Segment Open

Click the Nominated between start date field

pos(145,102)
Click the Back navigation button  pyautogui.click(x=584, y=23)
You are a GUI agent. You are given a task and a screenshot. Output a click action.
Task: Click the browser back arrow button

Segment Closed

__Task__.
Number of lines holding "button" in the data: give it, with nothing else.

__Exercise answer__.
2